Jacqueline I. Stone is professor emerita in the Department of Religion at Princeton University, where she taught Buddhism and Japanese Religion for almost thirty years. Her chief research field is Japanese Buddhism of the medieval and modern periods. Her current research interests include traditions of the Lotus Sutra, particularly Tendai and Nichiren; the role of Buddhism in premodern Japanese identity formation; and modern reinterpretations of Buddhist thought. Her books include Original Enlightenment and the Transformation of Medieval Japanese Buddhism (2001 American Academy of Religion Award for Excellence in the Study of Religion, Historical Studies category) and Right Thoughts at the Last Moment: Buddhism and Deathbed Practices in Early Medieval Japan (2017 Toshihide Numata Book Award); she has also co-edited several volumes of essays on the Lotus Sūtra and on death and dying in Buddhism. Stone has been president of the Society for the Study of Japanese Religions and co-chair of the Buddhism section of the American Academy of Religion. Currently she is vice president of the editorial board of the Kuroda Institute for the Study of Buddhism and serves on the international advisory board of the Japanese Journal of Religious Studies.
WANG Jinping 王錦萍
Wang Jinping 王錦萍 is an assistant professor of History at the National University of Singapore. She is a social-cultural-political historian of pre-modern China, and holds a Ph.D. from Yale University (2011). Her research interests include Chinese history, Chinese religions, regional studies, and the Mongol-Yuan and Ming Empires. Her first book In the Wake of the Mongols: The Making of a New Social Order in North China, 1200–1600 was published by Harvard in 2018. Wang is currently working on two new projects, ‘Cultural History of Quanzhen Daoism’ and ‘Empire on the Ground: A Social History of Ming-Mongol Relations in the Northern Frontiers’.
WANG Yingxue 王映雪
Yingxue Wang 王映雪 is currently a Ph.D. student in the Department of History of Art and Architecture at Harvard University.

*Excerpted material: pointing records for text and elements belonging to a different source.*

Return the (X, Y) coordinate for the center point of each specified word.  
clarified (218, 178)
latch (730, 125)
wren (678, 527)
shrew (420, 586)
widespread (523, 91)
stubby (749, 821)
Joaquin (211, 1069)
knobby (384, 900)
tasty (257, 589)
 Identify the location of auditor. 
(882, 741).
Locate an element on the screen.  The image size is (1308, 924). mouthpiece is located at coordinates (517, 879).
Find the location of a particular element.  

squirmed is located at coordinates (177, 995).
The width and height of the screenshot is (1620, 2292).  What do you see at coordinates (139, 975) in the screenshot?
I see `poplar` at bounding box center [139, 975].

Her research examines early Buddhist material culture in seventh-century Japan by situating Japan in the inter-regional networks of social, technological, and ecological exchange in East Asia. The particular issues she has been investigating include the transmission of novel materials (such as aromatics and incense) and technologies (such as Chinese metallurgy and medicine); the role of nascent Buddhism in generating new ritual and sensory experiences in Japan; and the connections between Buddhist material culture and healing practices. Before her Ph.D., Yingxue completed her B.A. in Art History at Yale University, after which she studied at Harvard for her M.A. in Regional Studies: East Asia.
ZHAO Shanshan (Alice) 趙珊珊
Zhao Shanshan (Alice) 趙珊珊 received her M.A. in Religious Studies from McMaster University (2019) and B.A. in Asian Studies from the University of British Columbia (2017). She was a news reporter of the Canadian Journal of Buddhist Studies (2016–2019), and is currently a freelance translator. Her research interests include Chinese Buddhist biographical writing, Dharma protection and protectors in the Continued Biographies of Eminent Monks, and especially how females were portrayed in the context of Dharma protection in Buddhist biographies.